This type provides Generalized DMR(g-DMR) topic model and its implementation is based on the following papers:

Lee, M., & Song, M. Incorporating citation impact into analysis of research trends. Scientometrics, 1-34.

Added in version: 0.8.0

Warning

Until version 0.10.2, metadata was used to represent numeric data and there was no argument for categorical data. Since version 0.11.0, the name of the previous metadata argument is changed to numeric_metadata, and metadata is added to represent categorical data for unification with the DMRModel. So metadata arguments in the older codes should be replaced with numeric_metadata to work in version 0.11.0.

Parameters

tw : Union[int, TermWeight]

term weighting scheme in TermWeight. The default value is TermWeight.ONE

min_cf : int

minimum collection frequency of words. Words with a smaller collection frequency than min_cf are excluded from the model. The default value is 0, which means no words are excluded.

min_df : int

minimum document frequency of words. Words with a smaller document frequency than min_df are excluded from the model. The default value is 0, which means no words are excluded.

rm_top : int

the number of top words to be removed. If you want to remove too common words from the model, you can set this value to 1 or more. The default value is 0, which means no top words are removed.

k : int

the number of topics between 1 ~ 32767

degrees : Iterable[int]

a list of the degrees of Legendre polynomials for TDF(Topic Distribution Function). Its length should be equal to the number of metadata variables.

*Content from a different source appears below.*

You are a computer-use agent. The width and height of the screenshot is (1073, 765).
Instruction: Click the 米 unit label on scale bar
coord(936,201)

Its default value is [] in which case the model doesn't use any metadata variable and as a result, it becomes the same as an LDA or DMR model.

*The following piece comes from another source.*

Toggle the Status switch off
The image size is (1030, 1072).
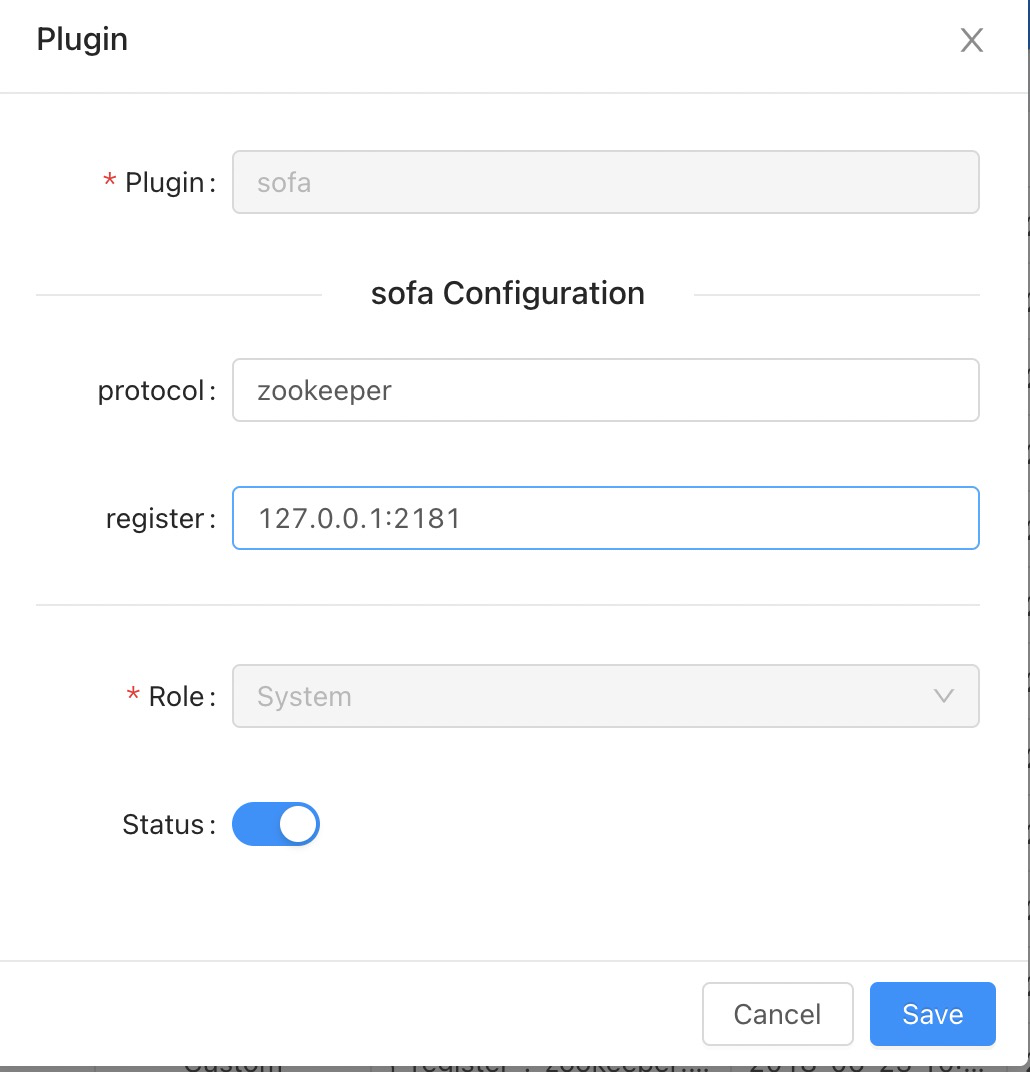point(276,825)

alpha : Union[float, Iterable[float]]

exponential of mean of normal distribution for lambdas, given as a single float in case of symmetric prior and as a list with length k of float in case of asymmetric prior.

eta : float

hyperparameter of Dirichlet distribution for topic - word

sigma : float

standard deviation of normal distribution for non-constant terms of lambdas

sigma0 : float

standard deviation of normal distribution for constant terms of lambdas

decay : float

Added in version: 0.11.0

decay's exponent that causes the coefficient of the higher-order term of lambdas to become smaller

alpha_epsilon : float

small smoothing value for preventing exp(lambdas) to be near zero

metadata_range : Iterable[Iterable[float]]

a list of minimum and maximum value of each numeric metadata variable. Its length should be equal to the length of degrees.

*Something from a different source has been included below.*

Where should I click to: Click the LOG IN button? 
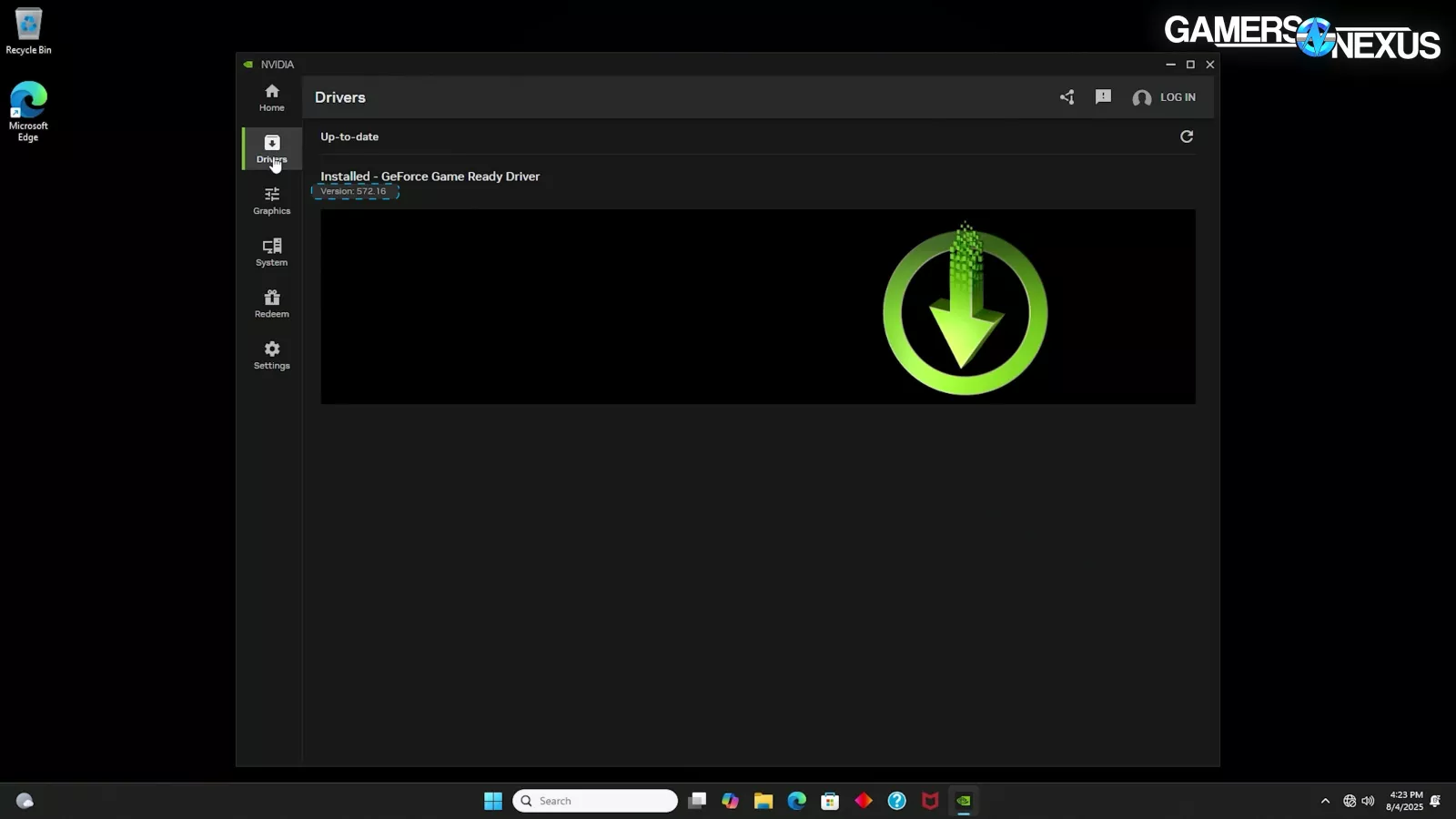(1164, 97)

For example, metadata_range = [(2000, 2017), (0, 1)] means that the first variable has a range from 2000 and 2017 and the second one has a range from 0 to 1. Its default value is None in which case the ranges of each variable are obtained from input documents.

seed : int

random seed. default value is a random number from std::random_device{} in C++

corpus : Corpus

a list of documents to be added into the model

transform : Callable[dict, dict]

a callable object to manipulate arbitrary keyword arguments for a specific topic model

Ancestors

tomotopy._GDMRModel
DMRModel
tomotopy._DMRModel
LDAModel
tomotopy._LDAModel

Instance variables

prop decay : float

Expand source code

@property
def decay(self) -> float:
    '''the hyperparameter decay (read-only)'''
    return self._decay

the hyperparameter decay (read-only)

prop degrees : List[int]

Expand source code

@property
def degrees(self) -> List[int]:
    '''the degrees of Legendre polynomials (read-only)'''
    return self._degrees

the degrees of Legendre polynomials (read-only)

prop metadata_range : List[Tuple[float, float]]

Expand source code

@property
def metadata_range(self) -> List[Tuple[float, float]]:
    '''the ranges of each metadata variable (read-only)'''
    return self._metadata_range

the ranges of each metadata variable (read-only)

prop sigma0 : float

Expand source code

@property
def sigma0(self) -> float:
    '''the hyperparameter sigma0 (read-only)'''
    return self._sigma0

the hyperparameter sigma0 (read-only)

Methods

def add_doc(self, words, numeric_metadata=[], metadata='', multi_metadata=[], ignore_empty_words=True) ‑> int | None

Expand source code

    def add_doc(self, words, numeric_metadata=[], metadata='', multi_metadata=[], ignore_empty_words=True) -> Optional[int]:
        '''Add a new document into the model instance with `metadata` and return an index of the inserted document.

.. versionchanged:: 0.11.0

    Until version 0.10.2, `metadata` was used to represent numeric data and there was no argument for categorical data.
    Since version 0.11.0, the name of the previous `metadata` argument is changed to `numeric_metadata`, 
    and `metadata` is added to represent categorical data for unification with the `tomotopy.models.DMRModel`.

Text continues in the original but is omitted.